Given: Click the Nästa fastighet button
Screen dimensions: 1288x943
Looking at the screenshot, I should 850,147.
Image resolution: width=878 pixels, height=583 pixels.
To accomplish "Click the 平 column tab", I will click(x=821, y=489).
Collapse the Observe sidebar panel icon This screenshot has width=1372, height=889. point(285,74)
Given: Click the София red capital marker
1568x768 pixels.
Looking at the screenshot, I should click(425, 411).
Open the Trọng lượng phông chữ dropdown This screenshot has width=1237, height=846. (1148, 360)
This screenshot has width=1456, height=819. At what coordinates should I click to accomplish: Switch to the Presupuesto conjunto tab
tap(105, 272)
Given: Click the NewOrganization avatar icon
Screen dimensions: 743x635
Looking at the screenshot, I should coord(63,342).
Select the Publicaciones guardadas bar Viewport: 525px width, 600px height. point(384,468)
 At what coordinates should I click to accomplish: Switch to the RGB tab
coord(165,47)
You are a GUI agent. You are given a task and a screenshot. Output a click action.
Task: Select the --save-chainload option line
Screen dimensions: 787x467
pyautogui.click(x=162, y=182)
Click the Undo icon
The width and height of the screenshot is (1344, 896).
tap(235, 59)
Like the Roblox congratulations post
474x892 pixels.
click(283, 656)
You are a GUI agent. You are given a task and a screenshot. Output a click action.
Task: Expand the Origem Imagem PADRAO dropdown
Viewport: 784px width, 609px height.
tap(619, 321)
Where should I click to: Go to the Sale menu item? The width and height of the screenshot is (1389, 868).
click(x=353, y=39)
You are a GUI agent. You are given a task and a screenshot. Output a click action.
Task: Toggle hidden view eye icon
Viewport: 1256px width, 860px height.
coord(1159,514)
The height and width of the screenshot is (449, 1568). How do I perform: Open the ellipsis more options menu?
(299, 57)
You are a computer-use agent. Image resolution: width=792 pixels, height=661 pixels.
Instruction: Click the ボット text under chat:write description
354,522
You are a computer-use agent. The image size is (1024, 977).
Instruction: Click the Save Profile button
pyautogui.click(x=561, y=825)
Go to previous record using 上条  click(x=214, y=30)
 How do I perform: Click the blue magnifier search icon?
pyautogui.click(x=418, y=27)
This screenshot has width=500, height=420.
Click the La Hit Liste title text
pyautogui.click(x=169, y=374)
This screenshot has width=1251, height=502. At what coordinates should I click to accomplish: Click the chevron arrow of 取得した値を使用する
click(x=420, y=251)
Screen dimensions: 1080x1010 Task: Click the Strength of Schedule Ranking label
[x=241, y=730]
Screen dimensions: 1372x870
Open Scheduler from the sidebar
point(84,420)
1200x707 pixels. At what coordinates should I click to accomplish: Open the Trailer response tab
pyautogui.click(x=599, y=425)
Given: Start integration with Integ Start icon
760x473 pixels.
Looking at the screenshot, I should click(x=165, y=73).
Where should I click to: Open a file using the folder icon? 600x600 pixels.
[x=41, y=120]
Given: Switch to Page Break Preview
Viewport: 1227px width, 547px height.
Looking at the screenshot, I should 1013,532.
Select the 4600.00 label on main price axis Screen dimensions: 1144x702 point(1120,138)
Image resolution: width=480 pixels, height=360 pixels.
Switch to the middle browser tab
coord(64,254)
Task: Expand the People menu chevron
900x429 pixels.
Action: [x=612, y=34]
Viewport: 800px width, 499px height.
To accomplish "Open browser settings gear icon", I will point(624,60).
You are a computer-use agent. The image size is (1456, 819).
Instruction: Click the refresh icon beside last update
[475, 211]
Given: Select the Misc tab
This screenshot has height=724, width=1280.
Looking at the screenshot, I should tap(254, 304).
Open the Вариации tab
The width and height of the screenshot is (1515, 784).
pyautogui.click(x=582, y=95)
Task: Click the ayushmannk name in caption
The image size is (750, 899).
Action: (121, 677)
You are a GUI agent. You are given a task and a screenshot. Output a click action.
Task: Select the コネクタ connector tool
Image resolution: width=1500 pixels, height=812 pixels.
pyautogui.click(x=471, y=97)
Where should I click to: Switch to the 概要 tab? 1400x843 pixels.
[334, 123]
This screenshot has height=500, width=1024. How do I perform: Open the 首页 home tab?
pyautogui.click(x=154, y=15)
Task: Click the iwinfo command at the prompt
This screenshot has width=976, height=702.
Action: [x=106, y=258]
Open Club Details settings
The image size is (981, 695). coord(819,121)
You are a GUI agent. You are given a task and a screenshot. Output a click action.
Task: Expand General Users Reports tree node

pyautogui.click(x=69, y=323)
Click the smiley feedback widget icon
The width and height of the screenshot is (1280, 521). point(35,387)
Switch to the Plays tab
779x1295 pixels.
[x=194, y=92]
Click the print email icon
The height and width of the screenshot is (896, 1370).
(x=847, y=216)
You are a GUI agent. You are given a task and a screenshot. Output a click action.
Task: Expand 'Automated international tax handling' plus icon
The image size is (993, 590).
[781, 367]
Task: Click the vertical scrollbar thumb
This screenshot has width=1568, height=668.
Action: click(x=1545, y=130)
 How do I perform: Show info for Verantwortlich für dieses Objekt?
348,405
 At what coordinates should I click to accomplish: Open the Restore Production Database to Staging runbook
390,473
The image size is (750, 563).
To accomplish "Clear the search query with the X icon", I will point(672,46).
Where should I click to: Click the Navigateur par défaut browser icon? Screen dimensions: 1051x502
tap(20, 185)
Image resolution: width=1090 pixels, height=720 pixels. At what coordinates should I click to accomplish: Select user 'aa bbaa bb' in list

__Work instructions__: All records are to be written out exactly.

__Output for this exercise__:
Given: Click the Nästa fastighet button
Screen dimensions: 1288x943
Looking at the screenshot, I should 850,147.
Image resolution: width=878 pixels, height=583 pixels.
To accomplish "Click the 平 column tab", I will click(x=821, y=489).
Collapse the Observe sidebar panel icon This screenshot has width=1372, height=889. point(285,74)
Given: Click the София red capital marker
1568x768 pixels.
Looking at the screenshot, I should click(425, 411).
Open the Trọng lượng phông chữ dropdown This screenshot has width=1237, height=846. (1148, 360)
This screenshot has width=1456, height=819. At what coordinates should I click to accomplish: Switch to the Presupuesto conjunto tab
tap(105, 272)
Given: Click the NewOrganization avatar icon
Screen dimensions: 743x635
Looking at the screenshot, I should coord(63,342).
Select the Publicaciones guardadas bar Viewport: 525px width, 600px height. point(384,468)
 At what coordinates should I click to accomplish: Switch to the RGB tab
coord(165,47)
You are a GUI agent. You are given a task and a screenshot. Output a click action.
Task: Select the --save-chainload option line
Screen dimensions: 787x467
pyautogui.click(x=162, y=182)
Click the Undo icon
The width and height of the screenshot is (1344, 896).
tap(235, 59)
Like the Roblox congratulations post
474x892 pixels.
click(283, 656)
You are a GUI agent. You are given a task and a screenshot. Output a click action.
Task: Expand the Origem Imagem PADRAO dropdown
Viewport: 784px width, 609px height.
tap(619, 321)
Where should I click to: Go to the Sale menu item? The width and height of the screenshot is (1389, 868).
click(x=353, y=39)
You are a GUI agent. You are given a task and a screenshot. Output a click action.
Task: Toggle hidden view eye icon
Viewport: 1256px width, 860px height.
coord(1159,514)
The height and width of the screenshot is (449, 1568). How do I perform: Open the ellipsis more options menu?
(299, 57)
You are a computer-use agent. Image resolution: width=792 pixels, height=661 pixels.
Instruction: Click the ボット text under chat:write description
354,522
You are a computer-use agent. The image size is (1024, 977).
Instruction: Click the Save Profile button
pyautogui.click(x=561, y=825)
Go to previous record using 上条  click(x=214, y=30)
 How do I perform: Click the blue magnifier search icon?
pyautogui.click(x=418, y=27)
This screenshot has width=500, height=420.
Click the La Hit Liste title text
pyautogui.click(x=169, y=374)
This screenshot has width=1251, height=502. At what coordinates should I click to accomplish: Click the chevron arrow of 取得した値を使用する
click(x=420, y=251)
Screen dimensions: 1080x1010 Task: Click the Strength of Schedule Ranking label
[x=241, y=730]
Screen dimensions: 1372x870
Open Scheduler from the sidebar
point(84,420)
1200x707 pixels. At what coordinates should I click to accomplish: Open the Trailer response tab
pyautogui.click(x=599, y=425)
Given: Start integration with Integ Start icon
760x473 pixels.
Looking at the screenshot, I should click(x=165, y=73).
Where should I click to: Open a file using the folder icon? 600x600 pixels.
[x=41, y=120]
Given: Switch to Page Break Preview
Viewport: 1227px width, 547px height.
Looking at the screenshot, I should 1013,532.
Select the 4600.00 label on main price axis Screen dimensions: 1144x702 point(1120,138)
Image resolution: width=480 pixels, height=360 pixels.
Switch to the middle browser tab
coord(64,254)
Task: Expand the People menu chevron
900x429 pixels.
Action: [x=612, y=34]
Viewport: 800px width, 499px height.
To accomplish "Open browser settings gear icon", I will point(624,60).
You are a computer-use agent. The image size is (1456, 819).
Instruction: Click the refresh icon beside last update
[475, 211]
Given: Select the Misc tab
This screenshot has height=724, width=1280.
Looking at the screenshot, I should tap(254, 304).
Open the Вариации tab
The width and height of the screenshot is (1515, 784).
pyautogui.click(x=582, y=95)
Task: Click the ayushmannk name in caption
The image size is (750, 899).
Action: (121, 677)
You are a GUI agent. You are given a task and a screenshot. Output a click action.
Task: Select the コネクタ connector tool
Image resolution: width=1500 pixels, height=812 pixels.
pyautogui.click(x=471, y=97)
Where should I click to: Switch to the 概要 tab? 1400x843 pixels.
[334, 123]
This screenshot has height=500, width=1024. How do I perform: Open the 首页 home tab?
pyautogui.click(x=154, y=15)
Task: Click the iwinfo command at the prompt
This screenshot has width=976, height=702.
Action: [x=106, y=258]
Open Club Details settings
The image size is (981, 695). coord(819,121)
You are a GUI agent. You are given a task and a screenshot. Output a click action.
Task: Expand General Users Reports tree node

pyautogui.click(x=69, y=323)
Click the smiley feedback widget icon
The width and height of the screenshot is (1280, 521). point(35,387)
Switch to the Plays tab
779x1295 pixels.
[x=194, y=92]
Click the print email icon
The height and width of the screenshot is (896, 1370).
(x=847, y=216)
You are a GUI agent. You are given a task and a screenshot. Output a click action.
Task: Expand 'Automated international tax handling' plus icon
The image size is (993, 590).
[781, 367]
Task: Click the vertical scrollbar thumb
This screenshot has width=1568, height=668.
Action: click(x=1545, y=130)
 How do I perform: Show info for Verantwortlich für dieses Objekt?
348,405
 At what coordinates should I click to accomplish: Open the Restore Production Database to Staging runbook
390,473
The image size is (750, 563).
To accomplish "Clear the search query with the X icon", I will point(672,46).
Where should I click to: Click the Navigateur par défaut browser icon? Screen dimensions: 1051x502
tap(20, 185)
Image resolution: width=1090 pixels, height=720 pixels. At what coordinates should I click to accomplish: Select user 'aa bbaa bb' in list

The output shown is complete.